> _PROBLEM_: Copy the rows from the line with "You are a GUI" up to and including the line with "The image size is (735, 415).", swapping "agent" for "assistant" and keeping everything else the same.

> _SOURCE MATERIAL_:
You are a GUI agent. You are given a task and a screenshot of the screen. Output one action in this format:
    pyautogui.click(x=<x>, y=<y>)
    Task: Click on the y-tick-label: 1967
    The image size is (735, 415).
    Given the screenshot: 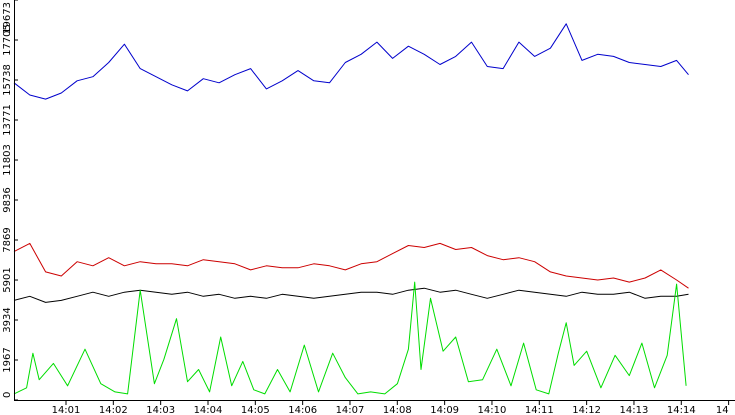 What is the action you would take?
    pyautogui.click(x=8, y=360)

==

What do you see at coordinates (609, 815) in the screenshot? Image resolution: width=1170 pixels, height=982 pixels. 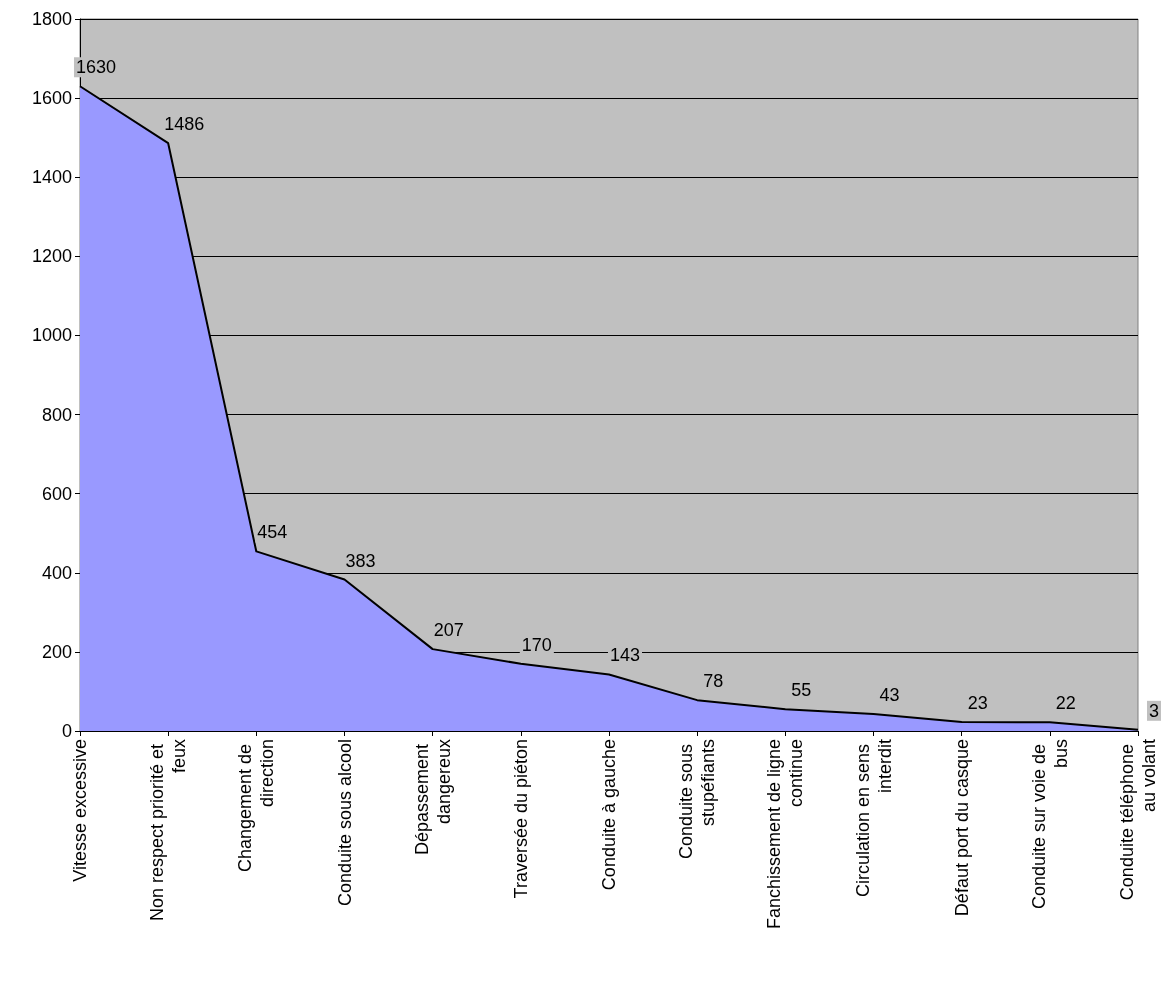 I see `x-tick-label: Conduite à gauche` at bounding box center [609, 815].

> _RESULT OF THIS EXERCISE_:
You are a GUI assistant. You are given a task and a screenshot of the screen. Output one action in this format:
    pyautogui.click(x=<x>, y=<y>)
    Task: Click on the y-tick-label: 1967
    The image size is (735, 415).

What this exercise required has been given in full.